This article was originally published in Rest of World, which covers technology’s impact outside the West.
The drone strikes on Amazon Web Services data centres in the Persian Gulf, and Iran’s threats to target tech firms for their involvement in US attacks, underline the growing risks that artificial intelligence infrastructure faces in conflicts.
Iran named 18 companies including Amazon, Google, Microsoft, Nvidia, Palantir, and G42, the lead AI firm in the United Arab Emirates, as “legitimate targets.” For AI companies with data centres in the Gulf, risk mitigation could mean shifting away from easily identifiable hyperscalers, picking safer locations, or separating military systems from civilian systems.
None of these options is easy.
Global data centre capacity could reach 200 gigawatts by 2030, doubling capacity, to meet growing demand for AI. While more than half the capacity is being added in the US, data centres are also being built in Asia, Latin America, and the Gulf. AI data centres alone will require a total capital expenditure of more than $5 trillion, according to consulting firm McKinsey.
Some of that investment is going into hyperscalers, or large data centres that can host more than 5,000 servers and span more than 900 square meters (10,000 sq. ft.) Their size makes them easy targets, so firms may pick resilience over the efficiency that hyperscalers offer, Viktor Mayer-Schoenberger, a professor of internet governance and regulation at the University of Oxford, told Rest of World.

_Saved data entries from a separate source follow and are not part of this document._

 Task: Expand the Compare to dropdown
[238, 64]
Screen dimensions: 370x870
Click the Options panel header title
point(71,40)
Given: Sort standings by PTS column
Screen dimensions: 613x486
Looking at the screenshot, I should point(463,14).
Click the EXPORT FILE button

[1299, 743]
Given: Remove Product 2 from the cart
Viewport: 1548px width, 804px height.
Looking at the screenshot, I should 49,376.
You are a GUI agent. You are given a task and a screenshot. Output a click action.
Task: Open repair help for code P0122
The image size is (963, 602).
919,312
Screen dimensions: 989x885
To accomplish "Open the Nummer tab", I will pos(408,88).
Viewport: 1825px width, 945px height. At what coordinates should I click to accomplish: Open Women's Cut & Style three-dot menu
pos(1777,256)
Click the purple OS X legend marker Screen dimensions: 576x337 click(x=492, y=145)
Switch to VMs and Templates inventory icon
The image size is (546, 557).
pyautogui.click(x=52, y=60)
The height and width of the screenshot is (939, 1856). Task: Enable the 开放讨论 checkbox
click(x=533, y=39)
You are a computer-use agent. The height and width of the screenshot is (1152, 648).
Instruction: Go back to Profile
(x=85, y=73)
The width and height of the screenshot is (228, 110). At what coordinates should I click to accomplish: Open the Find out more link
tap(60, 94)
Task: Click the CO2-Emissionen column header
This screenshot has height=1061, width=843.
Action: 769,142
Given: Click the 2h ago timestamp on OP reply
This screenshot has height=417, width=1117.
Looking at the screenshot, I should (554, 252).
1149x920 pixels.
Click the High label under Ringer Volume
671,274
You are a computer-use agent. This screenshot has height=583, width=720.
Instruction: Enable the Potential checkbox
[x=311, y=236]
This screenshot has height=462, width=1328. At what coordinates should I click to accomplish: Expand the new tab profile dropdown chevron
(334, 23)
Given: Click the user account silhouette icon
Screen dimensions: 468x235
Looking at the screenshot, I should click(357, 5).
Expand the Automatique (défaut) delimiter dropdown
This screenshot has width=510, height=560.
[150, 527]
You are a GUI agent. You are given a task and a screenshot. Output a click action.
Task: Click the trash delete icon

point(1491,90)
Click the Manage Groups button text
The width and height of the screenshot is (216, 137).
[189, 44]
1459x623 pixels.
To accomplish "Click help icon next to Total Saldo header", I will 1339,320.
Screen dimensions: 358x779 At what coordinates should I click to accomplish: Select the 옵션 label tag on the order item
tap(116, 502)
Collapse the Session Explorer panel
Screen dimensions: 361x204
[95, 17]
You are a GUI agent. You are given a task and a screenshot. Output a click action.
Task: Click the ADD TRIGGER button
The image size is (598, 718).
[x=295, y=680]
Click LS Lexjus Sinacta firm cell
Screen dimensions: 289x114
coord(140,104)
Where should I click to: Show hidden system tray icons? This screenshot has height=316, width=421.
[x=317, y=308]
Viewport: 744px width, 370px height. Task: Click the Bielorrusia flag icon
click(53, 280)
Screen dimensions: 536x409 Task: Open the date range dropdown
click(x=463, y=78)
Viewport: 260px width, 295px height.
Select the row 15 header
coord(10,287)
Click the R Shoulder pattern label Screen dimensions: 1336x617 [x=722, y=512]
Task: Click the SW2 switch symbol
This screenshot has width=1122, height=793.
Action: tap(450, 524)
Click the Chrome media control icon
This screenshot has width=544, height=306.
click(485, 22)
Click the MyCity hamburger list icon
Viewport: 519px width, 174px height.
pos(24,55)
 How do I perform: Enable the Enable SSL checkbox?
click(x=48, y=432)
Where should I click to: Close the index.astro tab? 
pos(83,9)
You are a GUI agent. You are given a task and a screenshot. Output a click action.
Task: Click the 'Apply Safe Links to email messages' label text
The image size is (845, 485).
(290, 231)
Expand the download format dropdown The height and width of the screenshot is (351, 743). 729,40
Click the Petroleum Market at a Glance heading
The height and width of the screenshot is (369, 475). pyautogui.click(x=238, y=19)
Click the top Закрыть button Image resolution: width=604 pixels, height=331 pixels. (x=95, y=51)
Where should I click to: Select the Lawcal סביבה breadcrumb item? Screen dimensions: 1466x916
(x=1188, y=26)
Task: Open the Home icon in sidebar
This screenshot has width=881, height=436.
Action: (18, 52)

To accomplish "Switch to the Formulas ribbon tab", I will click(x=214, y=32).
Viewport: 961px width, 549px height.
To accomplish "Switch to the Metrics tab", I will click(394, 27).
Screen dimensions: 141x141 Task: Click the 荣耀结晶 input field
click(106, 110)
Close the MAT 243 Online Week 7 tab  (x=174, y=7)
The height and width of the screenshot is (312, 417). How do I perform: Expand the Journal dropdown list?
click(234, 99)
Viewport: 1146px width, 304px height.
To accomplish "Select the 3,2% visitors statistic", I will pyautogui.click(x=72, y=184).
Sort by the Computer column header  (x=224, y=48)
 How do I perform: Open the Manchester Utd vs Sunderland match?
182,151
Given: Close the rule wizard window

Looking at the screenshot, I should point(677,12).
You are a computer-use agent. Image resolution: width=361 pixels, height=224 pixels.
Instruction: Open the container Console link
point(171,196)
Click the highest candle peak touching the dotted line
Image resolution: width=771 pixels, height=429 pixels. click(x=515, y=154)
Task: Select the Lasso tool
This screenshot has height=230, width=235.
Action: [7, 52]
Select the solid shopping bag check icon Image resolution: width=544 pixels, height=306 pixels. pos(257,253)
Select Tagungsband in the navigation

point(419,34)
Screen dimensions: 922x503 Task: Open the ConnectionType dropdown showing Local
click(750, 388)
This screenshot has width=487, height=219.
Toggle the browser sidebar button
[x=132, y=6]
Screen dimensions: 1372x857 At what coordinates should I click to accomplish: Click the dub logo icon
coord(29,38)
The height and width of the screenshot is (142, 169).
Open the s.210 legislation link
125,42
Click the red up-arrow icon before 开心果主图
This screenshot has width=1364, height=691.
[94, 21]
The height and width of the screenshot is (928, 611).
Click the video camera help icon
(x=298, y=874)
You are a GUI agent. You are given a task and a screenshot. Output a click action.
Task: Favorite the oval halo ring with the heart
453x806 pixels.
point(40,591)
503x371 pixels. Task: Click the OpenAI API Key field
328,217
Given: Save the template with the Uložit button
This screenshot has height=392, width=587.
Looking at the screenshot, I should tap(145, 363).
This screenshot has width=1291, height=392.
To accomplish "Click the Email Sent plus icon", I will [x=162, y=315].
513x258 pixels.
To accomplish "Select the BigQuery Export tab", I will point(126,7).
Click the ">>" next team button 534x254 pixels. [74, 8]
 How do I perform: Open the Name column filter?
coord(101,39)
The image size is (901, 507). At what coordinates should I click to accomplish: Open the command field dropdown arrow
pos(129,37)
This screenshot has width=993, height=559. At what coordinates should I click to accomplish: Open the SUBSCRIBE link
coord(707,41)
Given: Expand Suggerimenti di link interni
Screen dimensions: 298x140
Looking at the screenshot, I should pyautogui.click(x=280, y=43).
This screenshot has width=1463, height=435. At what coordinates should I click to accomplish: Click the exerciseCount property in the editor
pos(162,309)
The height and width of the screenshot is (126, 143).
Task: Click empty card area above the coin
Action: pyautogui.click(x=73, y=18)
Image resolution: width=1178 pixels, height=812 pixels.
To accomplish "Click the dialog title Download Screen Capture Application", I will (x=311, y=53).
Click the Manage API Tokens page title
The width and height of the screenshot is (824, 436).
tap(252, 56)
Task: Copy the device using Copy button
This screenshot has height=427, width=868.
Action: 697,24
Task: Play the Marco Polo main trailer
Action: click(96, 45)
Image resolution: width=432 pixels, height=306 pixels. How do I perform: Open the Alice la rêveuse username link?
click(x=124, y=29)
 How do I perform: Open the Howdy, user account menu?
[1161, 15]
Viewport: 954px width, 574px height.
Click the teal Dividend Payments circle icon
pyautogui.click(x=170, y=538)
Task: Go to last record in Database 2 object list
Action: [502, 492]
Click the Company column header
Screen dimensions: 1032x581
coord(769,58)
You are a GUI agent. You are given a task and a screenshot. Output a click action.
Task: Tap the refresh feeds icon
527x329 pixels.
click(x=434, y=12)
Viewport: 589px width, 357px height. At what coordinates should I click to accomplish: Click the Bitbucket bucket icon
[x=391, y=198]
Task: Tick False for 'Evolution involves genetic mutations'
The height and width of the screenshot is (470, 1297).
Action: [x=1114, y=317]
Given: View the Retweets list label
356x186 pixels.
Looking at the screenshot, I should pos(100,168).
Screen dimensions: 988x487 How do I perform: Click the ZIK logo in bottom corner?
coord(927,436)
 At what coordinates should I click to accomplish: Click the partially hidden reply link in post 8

“It’s very possible that we see a move away from hyperscalers to small data centres for greater safety,” he said. “Lots of small data centres with randomly distributed backup copies of data are more resilient – but harder and more complex to build, more costly to maintain, and less effective, as data needs to be kept up to date not just in one or two centers, but in many.”
The strikes will force countries, particularly the Gulf nations, to treat data centres as “critical national infrastructure deserving of the same protective frameworks as energy assets and desalination plants,” Nada Ilhab, an associate director of AI practice at consultancy Access Partnership in London, told Rest of World. Such frameworks may no longer favor data localisation – or requirements to keep certain data within national borders – and instead shift toward “geographic diversification and multi-region redundancy to ensure business continuity.”
That makes so-called data embassies a potential solution. These are data centres in a foreign country that store another nation’s data under home-country law and sovereignty protections. The main objective of a data embassy is to ensure a guest country’s digital continuity in case of disruptions from a natural disaster, a cyber attack, a power failure, or the snapping of an undersea cable.
Estonia and Monaco have data embassies in Luxembourg, and Saudi Arabia’s draft AI law has a provision for hosting data embassies. The Gulf strikes will be “a catalyst for the data embassy model to go mainstream,” Mahmoud Abuwasel, disputes partner at law firm Wasel & Wasel, told Rest of World. “It solves the physical peril of localising data in an active conflict zone.”
Yet with worsening geopolitical tensions, conflict-free zones are scarce. Dozens of nations are experiencing internal conflicts, and more than 80 countries were involved in conflicts beyond their borders last year, according to a global index.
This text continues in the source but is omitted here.